■ Source:

Working in partnership with other progressive forces: Unions must acknowledge that, despite their power, they cannot on their own bring about the changes needed to confront the neo-liberal agenda imposed by globalisation. We need to forge strategic and tactical alliances and partnerships with progressive political parties and non-governmental organisations that identify with our vision and minimum platform. Trade unions should avoid retreating into a narrow laager, but instead should challenge for political and social space, should seek out allies and nurture and strengthen them, should lead a progressive alliance of working people.
Building the trade union movement: The working class is faced with a unified force comprised of multinational companies, powerful states and international financial institutions. The decades of cold war left the trade union movement fragmented. Our movement is particularly weak in the African continent and much of the developing countries. Conscious effort is needed to deal with this situation.
The unity of the trade union movement is vital: Nothing is bigger or more important than the unity of workers. It is bigger than the name of our organisations, our logos, bigger than considerations of leadership positions, bigger than our specific history or any other issue.
The ICFTU must set the goal of consciously working for unity of the international trade union movement. Its affiliates should consolidate this march to unity by eliminating divisions at the national and continental level. The role of the ICFTU should be to put pressure and programmes to realise the dream of unity for every country and continent. Guided by the slogan “One country - One affiliate,” we must actively promote the unity of workers, where necessary by releasing resources. The national centres themselves should be pressured to end destructive competition for membership. The proliferation of unions should be eliminated and workers be taught that only unity can provide protection against the onslaught of neo-liberalism.
The struggle for unity has important organisational implications. The time of general unions that offer workers little prospect of acting in solidarity with one another should belong to the past. Unions should organise broadly along industrial and sectoral lines, with powerful national centres that co-ordinate resources and action on behalf of national unions.
There is another important dimension: unity requires that we strongly pressurise countries with more than one national centre affiliated to the ICFTU to amalgamate into one centre, within a defined period of time, with tough mechanisms to ensure that this is realised.

■ Supplied information:
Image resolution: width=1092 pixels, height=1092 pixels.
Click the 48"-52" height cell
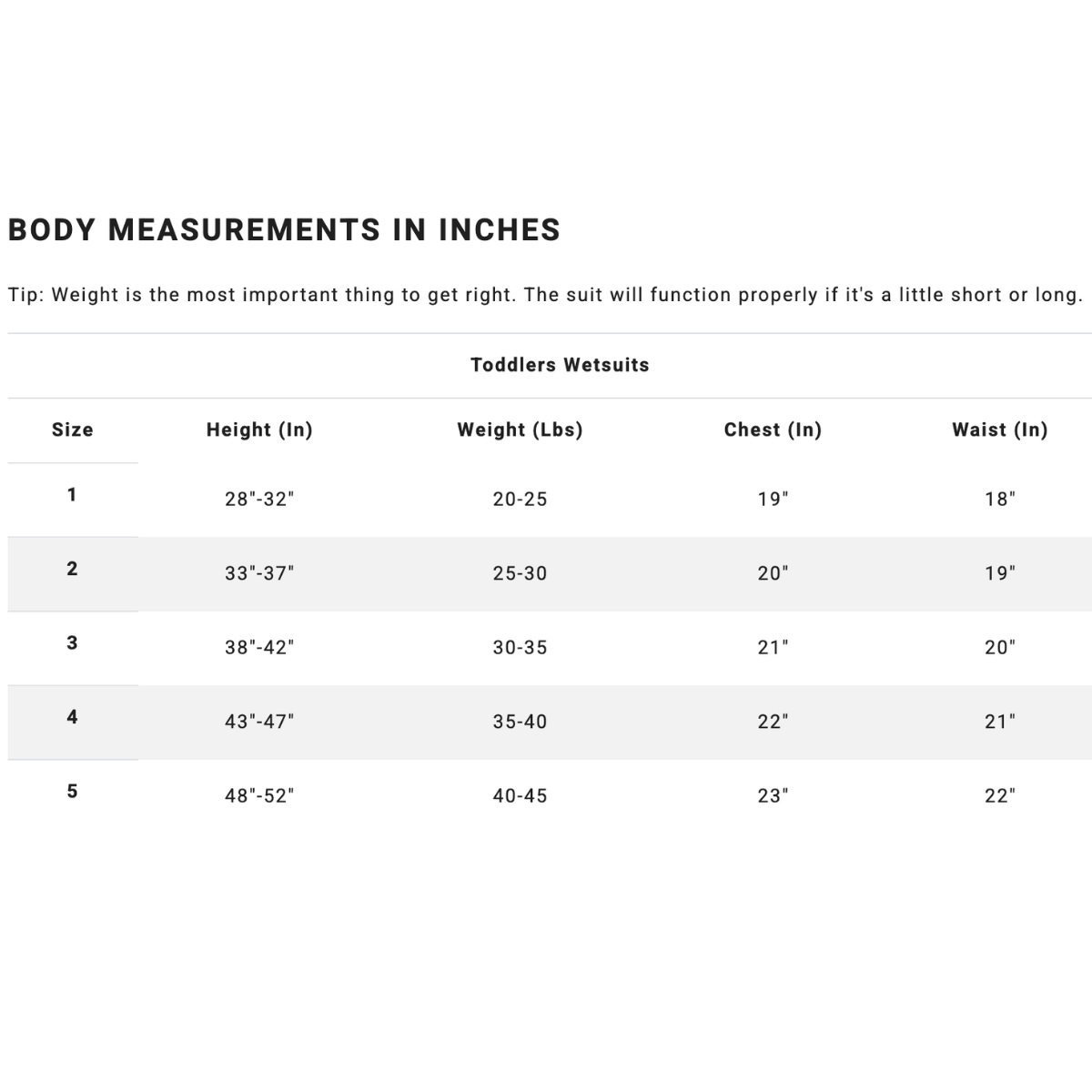(259, 795)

■ The tasks:
[1] Decide whether each of these statements agrees with the trade union passage: (a) the movement is particularly weak in the African continent; (b) unions can bring about the needed changes on their own; (c) general unions should remain the main way workers are organized. Answer yes or no for each, and quote the words from the passage that decide it.
[2] List every component that the trade union passage names as making up the unified force the working class faces.

■ Outputs in order:
[1]
(a) Yes: "Our movement is particularly weak in the African continent and much of the developing countries."
(b) No: "they cannot on their own bring about the changes needed to confront the neo-liberal agenda imposed by globalisation."
(c) No: "The time of general unions that offer workers little prospect of acting in solidarity with one another should belong to the past."

[2]
- multinational companies
- powerful states
- international financial institutions